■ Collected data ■
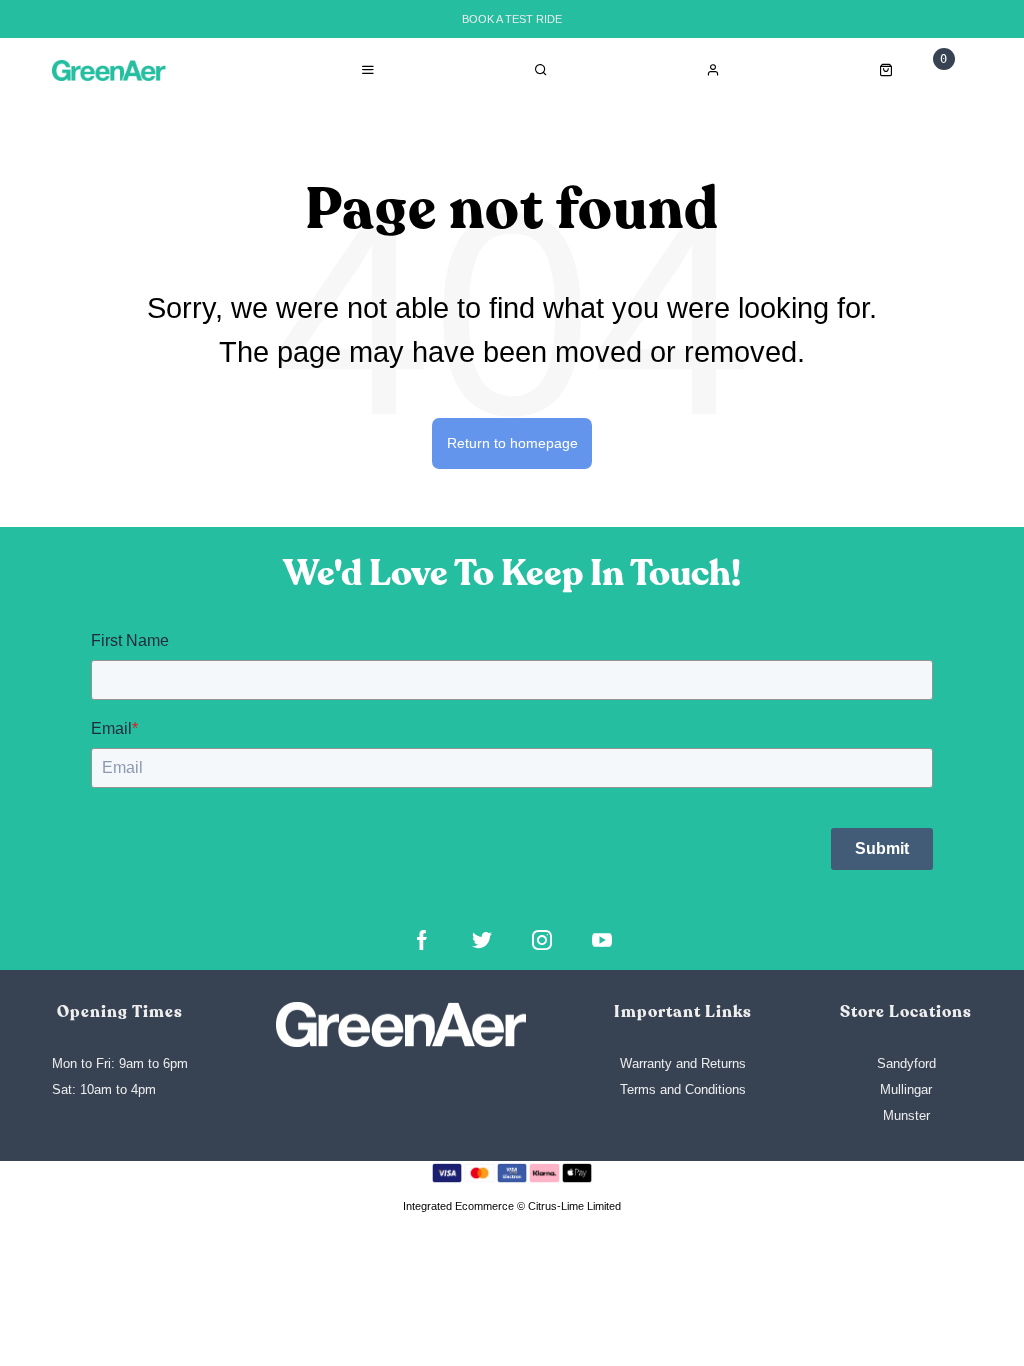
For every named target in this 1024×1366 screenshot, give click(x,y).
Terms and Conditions (683, 1089)
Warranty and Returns (683, 1063)
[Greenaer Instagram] (542, 940)
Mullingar (906, 1089)
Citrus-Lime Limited (574, 1206)
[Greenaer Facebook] (422, 940)
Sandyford (906, 1063)
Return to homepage (512, 443)
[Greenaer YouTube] (602, 940)
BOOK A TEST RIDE (512, 19)
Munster (906, 1115)
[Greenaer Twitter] (482, 940)
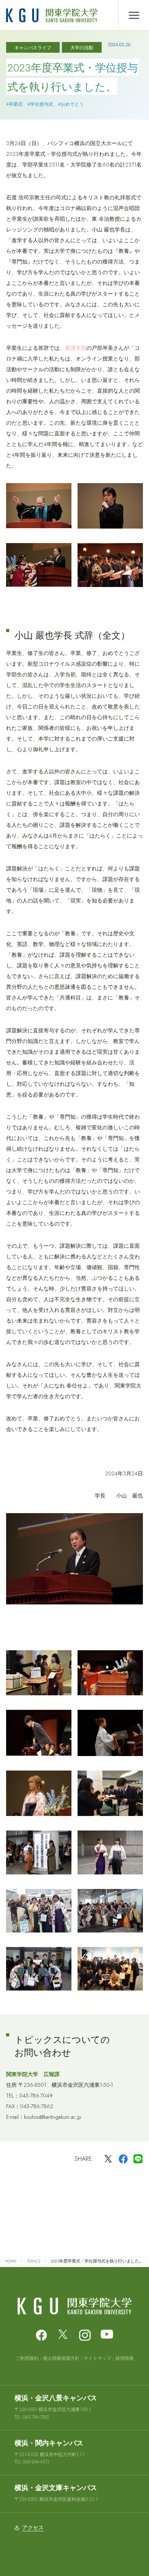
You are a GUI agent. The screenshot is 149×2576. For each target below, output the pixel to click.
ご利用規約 (27, 2358)
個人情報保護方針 (61, 2358)
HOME (10, 2261)
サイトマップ (97, 2358)
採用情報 (124, 2358)
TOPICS (33, 2261)
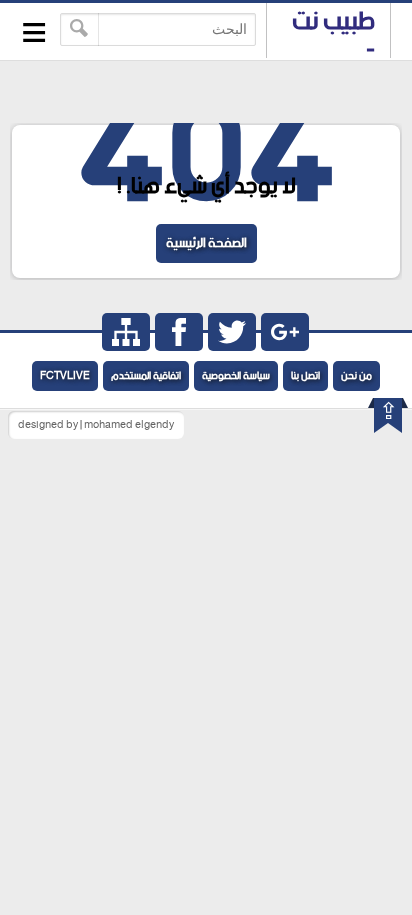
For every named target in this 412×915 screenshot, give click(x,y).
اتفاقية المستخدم (146, 376)
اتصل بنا (305, 376)
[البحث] (79, 29)
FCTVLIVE (65, 376)
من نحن (356, 376)
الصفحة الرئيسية (206, 243)
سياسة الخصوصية (236, 376)
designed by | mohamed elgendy (96, 425)
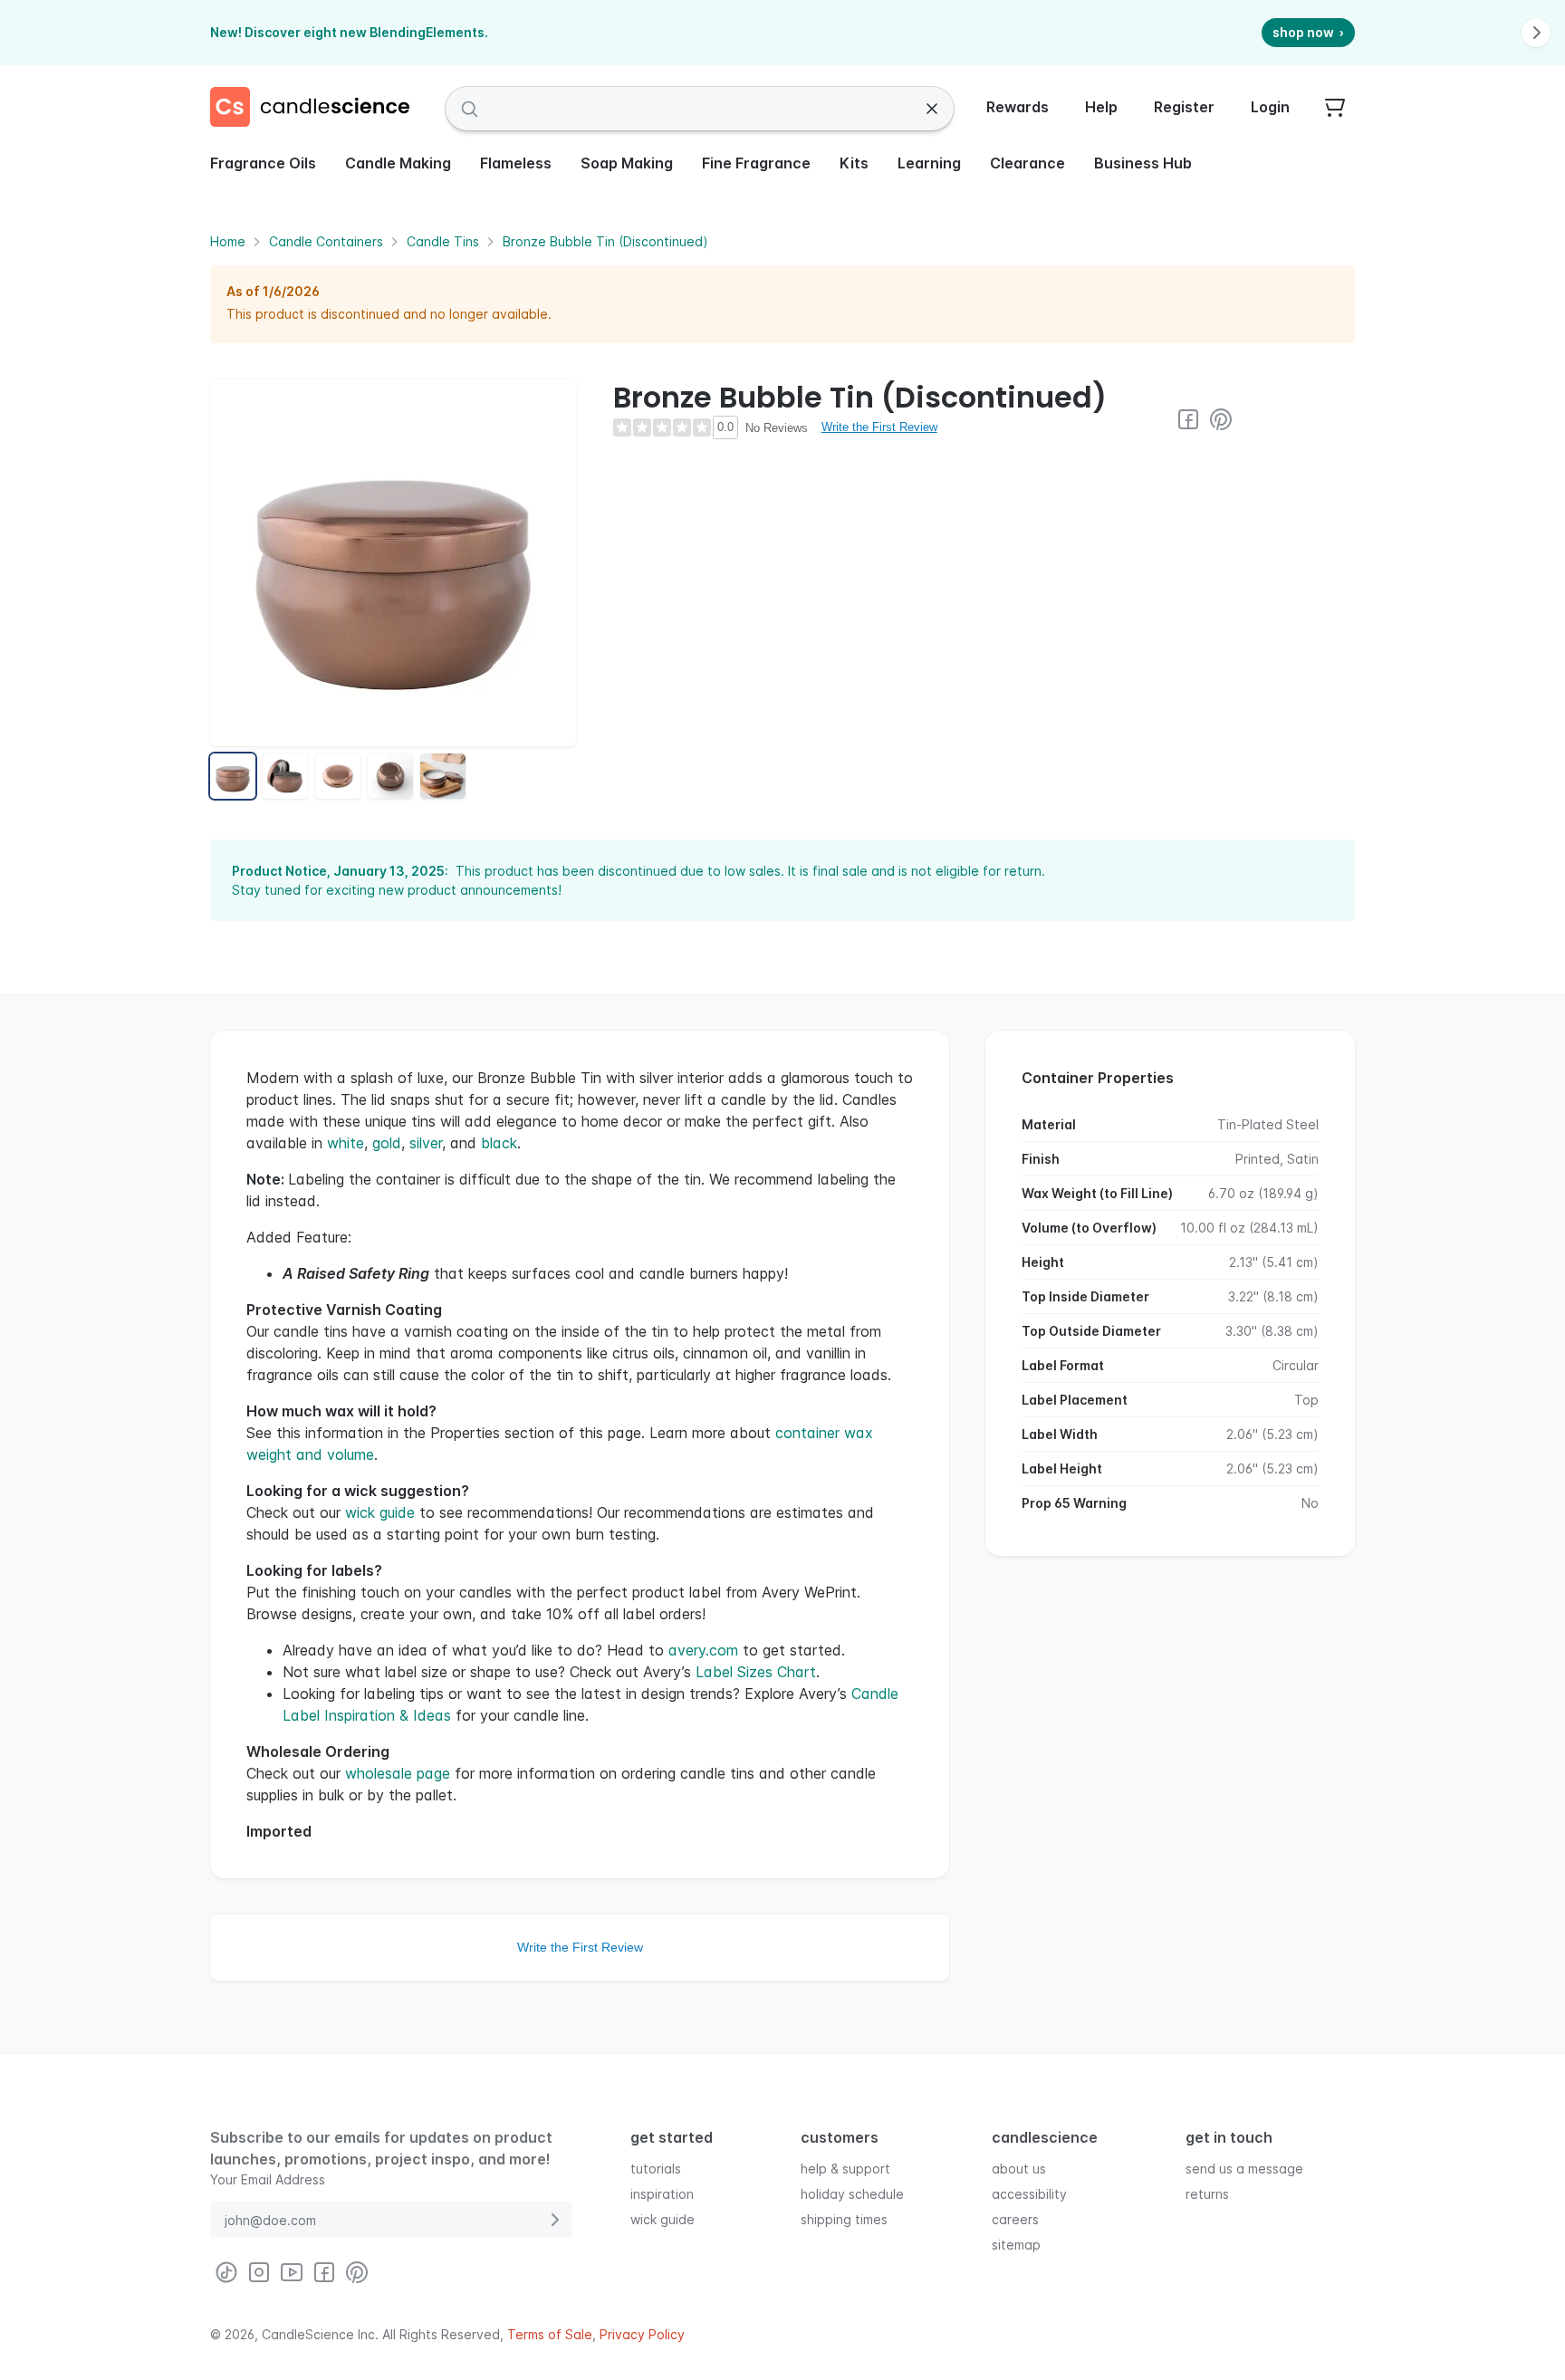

■ WHAT YOU NEED TO DO ■
Find how many lines of the entries contain "give". Respond with the number only.

■ YOUR SOLUTION ■
2